Exercise aim. Among the lines below, list those containing the string "computer".

↓↓↓

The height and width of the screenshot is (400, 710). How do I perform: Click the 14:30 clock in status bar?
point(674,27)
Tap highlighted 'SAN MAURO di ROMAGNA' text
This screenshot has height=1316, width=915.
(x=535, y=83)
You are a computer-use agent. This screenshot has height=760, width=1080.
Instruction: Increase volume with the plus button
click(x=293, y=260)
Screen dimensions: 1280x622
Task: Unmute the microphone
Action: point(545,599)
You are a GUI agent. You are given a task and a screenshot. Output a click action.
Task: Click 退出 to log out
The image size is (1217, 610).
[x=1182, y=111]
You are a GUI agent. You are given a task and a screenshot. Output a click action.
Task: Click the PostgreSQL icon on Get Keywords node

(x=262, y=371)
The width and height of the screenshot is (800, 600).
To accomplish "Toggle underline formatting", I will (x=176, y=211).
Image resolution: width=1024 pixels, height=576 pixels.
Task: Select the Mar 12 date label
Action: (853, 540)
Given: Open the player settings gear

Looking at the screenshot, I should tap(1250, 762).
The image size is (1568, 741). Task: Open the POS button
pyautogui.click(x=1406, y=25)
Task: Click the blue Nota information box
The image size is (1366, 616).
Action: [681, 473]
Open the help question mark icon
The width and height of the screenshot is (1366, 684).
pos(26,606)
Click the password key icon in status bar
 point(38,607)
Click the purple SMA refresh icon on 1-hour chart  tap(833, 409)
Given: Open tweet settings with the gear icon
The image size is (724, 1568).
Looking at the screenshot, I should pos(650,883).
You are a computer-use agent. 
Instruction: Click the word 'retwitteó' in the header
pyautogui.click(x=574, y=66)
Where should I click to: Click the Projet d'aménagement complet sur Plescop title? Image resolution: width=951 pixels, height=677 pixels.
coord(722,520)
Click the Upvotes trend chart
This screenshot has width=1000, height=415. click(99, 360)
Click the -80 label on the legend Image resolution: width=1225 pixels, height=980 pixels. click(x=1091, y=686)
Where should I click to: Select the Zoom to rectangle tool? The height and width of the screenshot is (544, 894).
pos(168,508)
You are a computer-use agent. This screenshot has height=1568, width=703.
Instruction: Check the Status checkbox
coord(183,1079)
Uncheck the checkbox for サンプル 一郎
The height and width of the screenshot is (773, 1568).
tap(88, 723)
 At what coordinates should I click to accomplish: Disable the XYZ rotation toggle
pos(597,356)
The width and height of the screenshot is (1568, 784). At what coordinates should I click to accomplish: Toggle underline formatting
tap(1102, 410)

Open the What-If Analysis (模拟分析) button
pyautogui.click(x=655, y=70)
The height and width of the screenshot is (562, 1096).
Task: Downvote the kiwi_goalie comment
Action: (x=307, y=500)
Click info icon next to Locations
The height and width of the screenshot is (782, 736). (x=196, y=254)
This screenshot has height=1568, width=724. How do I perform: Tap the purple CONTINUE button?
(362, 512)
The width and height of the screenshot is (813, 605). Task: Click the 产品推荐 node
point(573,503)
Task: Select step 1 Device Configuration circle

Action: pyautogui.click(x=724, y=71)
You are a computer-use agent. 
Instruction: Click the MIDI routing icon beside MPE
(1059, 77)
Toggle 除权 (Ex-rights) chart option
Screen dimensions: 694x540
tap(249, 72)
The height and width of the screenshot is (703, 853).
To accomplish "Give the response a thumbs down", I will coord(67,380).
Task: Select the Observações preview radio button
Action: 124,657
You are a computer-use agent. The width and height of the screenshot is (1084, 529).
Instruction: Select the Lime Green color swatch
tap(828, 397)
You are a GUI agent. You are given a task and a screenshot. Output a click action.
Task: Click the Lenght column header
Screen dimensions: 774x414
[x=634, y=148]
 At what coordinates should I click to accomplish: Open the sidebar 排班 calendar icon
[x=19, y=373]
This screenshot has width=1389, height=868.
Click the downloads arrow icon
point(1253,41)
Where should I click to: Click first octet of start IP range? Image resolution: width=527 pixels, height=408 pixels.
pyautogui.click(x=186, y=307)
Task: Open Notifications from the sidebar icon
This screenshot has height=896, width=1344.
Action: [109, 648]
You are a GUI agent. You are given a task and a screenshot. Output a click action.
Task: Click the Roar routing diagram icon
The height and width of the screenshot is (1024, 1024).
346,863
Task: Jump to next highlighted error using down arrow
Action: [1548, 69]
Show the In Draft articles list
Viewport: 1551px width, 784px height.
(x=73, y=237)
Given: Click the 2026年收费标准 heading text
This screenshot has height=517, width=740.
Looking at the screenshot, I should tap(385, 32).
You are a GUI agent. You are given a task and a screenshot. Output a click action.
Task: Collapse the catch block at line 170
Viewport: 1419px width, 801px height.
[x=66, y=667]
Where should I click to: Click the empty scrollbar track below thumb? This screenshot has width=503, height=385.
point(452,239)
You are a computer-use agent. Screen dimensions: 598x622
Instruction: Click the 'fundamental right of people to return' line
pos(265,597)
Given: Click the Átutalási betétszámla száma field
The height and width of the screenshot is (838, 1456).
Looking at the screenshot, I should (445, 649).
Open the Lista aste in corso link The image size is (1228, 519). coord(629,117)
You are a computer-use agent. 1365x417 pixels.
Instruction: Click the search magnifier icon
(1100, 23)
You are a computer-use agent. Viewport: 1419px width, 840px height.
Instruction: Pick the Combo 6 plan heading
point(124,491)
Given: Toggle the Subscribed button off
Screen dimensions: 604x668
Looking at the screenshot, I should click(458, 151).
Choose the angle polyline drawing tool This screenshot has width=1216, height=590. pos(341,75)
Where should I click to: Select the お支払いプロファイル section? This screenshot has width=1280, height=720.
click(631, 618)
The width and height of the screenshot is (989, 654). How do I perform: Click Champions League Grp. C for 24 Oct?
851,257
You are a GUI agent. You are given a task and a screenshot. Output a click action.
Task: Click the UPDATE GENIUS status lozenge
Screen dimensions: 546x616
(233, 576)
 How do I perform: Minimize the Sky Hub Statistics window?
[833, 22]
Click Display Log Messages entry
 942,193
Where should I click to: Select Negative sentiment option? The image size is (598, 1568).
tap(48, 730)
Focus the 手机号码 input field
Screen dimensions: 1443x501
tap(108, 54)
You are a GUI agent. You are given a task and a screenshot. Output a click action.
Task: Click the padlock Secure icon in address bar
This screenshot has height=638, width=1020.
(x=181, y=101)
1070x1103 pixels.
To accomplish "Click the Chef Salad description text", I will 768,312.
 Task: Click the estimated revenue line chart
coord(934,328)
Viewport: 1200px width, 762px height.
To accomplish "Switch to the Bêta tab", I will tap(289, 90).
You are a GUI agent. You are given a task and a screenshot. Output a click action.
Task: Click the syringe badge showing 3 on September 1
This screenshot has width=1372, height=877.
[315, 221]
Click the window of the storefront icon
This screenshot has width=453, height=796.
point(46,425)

↑↑↑

Result of this task.
You are a computer-use agent. This screenshot has height=760, width=1080.
You are a computer-use agent. 
You are a computer-use agent. This screenshot has height=1568, width=703.
You are a computer-use agent. 
You are a computer-use agent. The width and height of the screenshot is (1084, 529).
You are a computer-use agent. Screen dimensions: 598x622
You are a computer-use agent. 1365x417 pixels.
You are a computer-use agent. Viewport: 1419px width, 840px height.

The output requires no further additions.